Localization in Associative Rings
Arvid Siqveland
TL;DR
The paper extends the notion of localization from commutative to associative rings by constructing localizing rings $A_M$ for finite sets of basepoints $M$ built from simple right $A$-modules, and by formulating a moduli-theoretic framework of schemes of associative algebras based on these basepoints. It develops both ordinary and Hausdorff localization in the associative setting, introduces local function rings (LFRs) as noncommutative analogues of local rings, and proves the existence and universal properties of $A_M$ and $H^A_M$ with respect to appropriate representation functors. It also establishes that the associative localizing rings admit categorical products, matching the commutative case where $A_M$ decomposes as a product of localizations, thereby enabling a scheme-like construction for associative algebras via basepoints.
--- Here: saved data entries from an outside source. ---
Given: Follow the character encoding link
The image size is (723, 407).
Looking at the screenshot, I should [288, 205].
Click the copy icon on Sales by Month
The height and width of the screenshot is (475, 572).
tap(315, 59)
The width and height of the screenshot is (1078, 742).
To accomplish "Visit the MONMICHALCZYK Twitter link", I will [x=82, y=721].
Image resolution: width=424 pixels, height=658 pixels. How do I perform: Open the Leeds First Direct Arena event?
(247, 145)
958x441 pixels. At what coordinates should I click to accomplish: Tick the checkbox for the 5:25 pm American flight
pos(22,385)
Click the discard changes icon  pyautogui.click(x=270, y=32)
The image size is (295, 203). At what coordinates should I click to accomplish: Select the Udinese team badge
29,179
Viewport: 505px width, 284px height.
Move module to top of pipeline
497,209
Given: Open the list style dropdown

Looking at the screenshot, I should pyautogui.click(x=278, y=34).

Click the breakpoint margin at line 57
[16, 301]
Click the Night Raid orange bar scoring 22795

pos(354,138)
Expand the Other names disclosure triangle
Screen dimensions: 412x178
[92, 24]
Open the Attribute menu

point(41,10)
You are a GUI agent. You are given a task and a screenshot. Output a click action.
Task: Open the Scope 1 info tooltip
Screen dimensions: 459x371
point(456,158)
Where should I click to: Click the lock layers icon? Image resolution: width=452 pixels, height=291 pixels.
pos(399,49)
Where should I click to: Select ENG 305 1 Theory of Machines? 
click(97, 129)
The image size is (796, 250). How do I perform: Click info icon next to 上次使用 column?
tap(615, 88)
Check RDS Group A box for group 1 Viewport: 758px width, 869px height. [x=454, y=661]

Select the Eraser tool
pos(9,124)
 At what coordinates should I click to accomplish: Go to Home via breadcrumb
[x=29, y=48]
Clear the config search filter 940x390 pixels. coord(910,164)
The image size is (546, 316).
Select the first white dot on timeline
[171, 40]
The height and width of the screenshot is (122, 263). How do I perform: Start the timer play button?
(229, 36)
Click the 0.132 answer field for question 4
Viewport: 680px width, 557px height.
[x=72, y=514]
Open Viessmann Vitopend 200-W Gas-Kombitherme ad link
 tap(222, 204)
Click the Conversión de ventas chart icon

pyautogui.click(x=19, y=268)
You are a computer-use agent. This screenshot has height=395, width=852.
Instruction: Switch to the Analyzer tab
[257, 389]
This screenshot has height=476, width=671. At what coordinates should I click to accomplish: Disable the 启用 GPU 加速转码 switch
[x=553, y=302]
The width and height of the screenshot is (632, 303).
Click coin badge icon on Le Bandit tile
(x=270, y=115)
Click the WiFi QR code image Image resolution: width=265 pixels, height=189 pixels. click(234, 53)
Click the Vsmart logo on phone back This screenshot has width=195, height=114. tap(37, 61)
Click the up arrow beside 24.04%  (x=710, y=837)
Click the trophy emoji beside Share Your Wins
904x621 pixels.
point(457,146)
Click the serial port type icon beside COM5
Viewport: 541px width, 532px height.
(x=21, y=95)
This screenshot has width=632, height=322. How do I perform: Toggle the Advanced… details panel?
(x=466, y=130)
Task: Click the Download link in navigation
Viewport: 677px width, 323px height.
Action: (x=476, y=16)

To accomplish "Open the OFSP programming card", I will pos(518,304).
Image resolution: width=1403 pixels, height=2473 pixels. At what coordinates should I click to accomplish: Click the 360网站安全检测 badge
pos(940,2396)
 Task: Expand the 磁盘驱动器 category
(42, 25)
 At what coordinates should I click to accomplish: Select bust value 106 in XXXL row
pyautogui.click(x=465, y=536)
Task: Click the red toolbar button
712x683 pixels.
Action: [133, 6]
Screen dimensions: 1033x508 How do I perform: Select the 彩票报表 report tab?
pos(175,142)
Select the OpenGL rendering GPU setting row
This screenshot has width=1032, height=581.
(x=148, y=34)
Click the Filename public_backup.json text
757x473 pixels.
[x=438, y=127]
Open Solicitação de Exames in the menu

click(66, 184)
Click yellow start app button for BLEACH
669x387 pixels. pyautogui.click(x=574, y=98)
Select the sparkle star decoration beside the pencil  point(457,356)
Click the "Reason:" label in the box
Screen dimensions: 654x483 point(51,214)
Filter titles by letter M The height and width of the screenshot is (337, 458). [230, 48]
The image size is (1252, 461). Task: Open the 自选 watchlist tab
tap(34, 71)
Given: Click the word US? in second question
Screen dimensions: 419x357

The results provide a pathway to noncommutative geometric structures by moduli of basepoints and their localizing rings, linking deformation-theoretic constructions to a noncommutative analogue of schemes.
Abstract
In arXiv:2511.04191 we constructed schemes of objects in small categories which contained a set of basepoints with local representing (localizing) objects. Here we prove that the category $\cat{Rings}$ of associative rings with unit has a certain set of basepoints for which localizing rings exist. We take the set of base points $B$ to be the set of rings on the form $\enm_{\mathbb Z}(M)$ where $M$ is a simple right $A$-module for some associative ring $A.$ The set of base-points in the associative ring $A$ is defined as $\pts_B(A)=\{\mor_{\cat{Rings}}(A,\enm_{\mathbb Z}(M))\}.$ For any finite subset $M\subseteq\pts_B(A)$ we prove that the localizing ring $A_M$ exists. and so the construction from arXiv:2511.04191 gives a definition of schemes of associative algebras. Defining a topology on $\pts_B(A)$ such that when $A$ is commutative it is the Zariski topology, we get the ordinary definition of schemes when we consider the category of commutative rings. This article is in line with the philosophy that a scheme is a moduli of its base-points.